> Written problem 1: List every page number that the review of Homeschooling in America cites in parentheses, in the order they appear.
> Written problem 2: Translate this sentence from the homeschooling review into Spanish: "He properly gives definitions of homeschooling, provides statistics on the growth of the homeschooling population, and makes introductory comments on the overall state of knowledge about homeschooling."
> Written problem 3: According to the homeschooling review, in which chapters does Murphy summarize "the state of knowledge"?

> Selection:

>> Begin

Homeschooling in America gives insights to perhaps the most fascinating and aberrant movement of the past half-century in U.S. educational history. Murphy’s first chapter informs and engages both the newcomer and veteran regarding research-based information on the modern homeschooling movement. He properly gives definitions of homeschooling, provides statistics on the growth of the homeschooling population, and makes introductory comments on the overall state of knowledge about homeschooling. From the beginning of his book, Murphy cautions the reader with his judgment that “there is not an overabundance of solid empirical work on homeschooling,” (p. 3) and “ there is a nearly universal call for more research on homeschooling in the scholarly community, and increasingly for more sophisticated and stronger research designs” (p. 13). With these points in mind, Murphy launches into his very readable and reasonable summary of “the state of knowledge” (p. 12) in Chapters Two through Seven.

Regarding demographics, Murphy reports that homeschool families, on average, are solidly middle class, with that status relying on one wage earner, have parents who tend to be better educated than non-homeschool parents, have a high amount of marital cohesiveness among them, and are larger than the average U.S. family. The homeschool community is becoming somewhat more ethnically and racially diverse, while whites continue to be very overrepresented, and they are “overwhelmingly Christian, usually Protestant . . . tend to be socially and politically conservative, but not withdrawn from issues of the larger community in which they live” (p. 27).

>> End

> Supplied data:
>> Begin

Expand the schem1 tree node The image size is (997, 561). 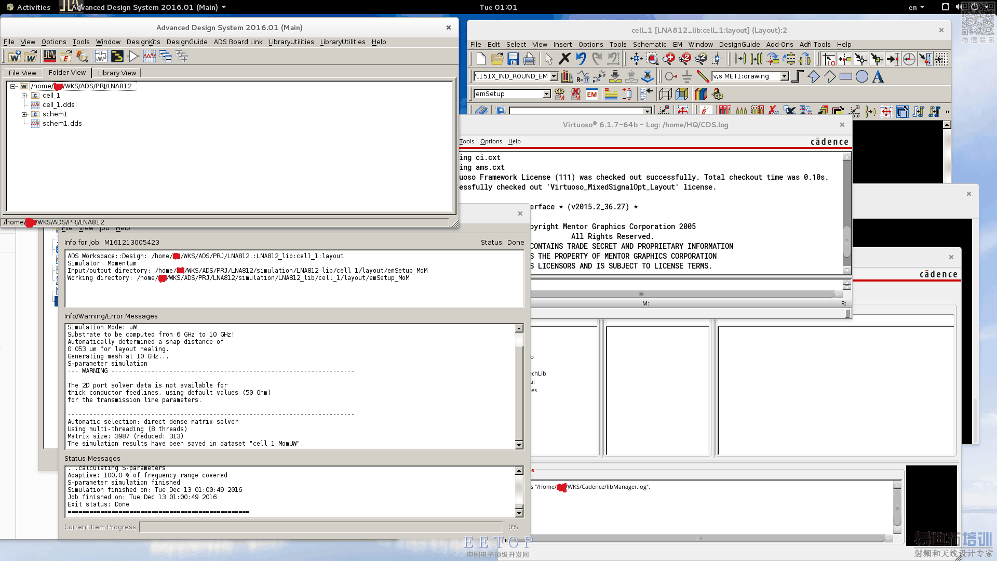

>> End

> Written answer 1: p. 3, p. 13, p. 12, p. 27

> Written answer 2: Define adecuadamente la educación en el hogar, ofrece estadísticas sobre el crecimiento de la población que se educa en casa y hace comentarios introductorios sobre el estado general del conocimiento acerca de la educación en el hogar.

> Written answer 3: Chapters Two through Seven.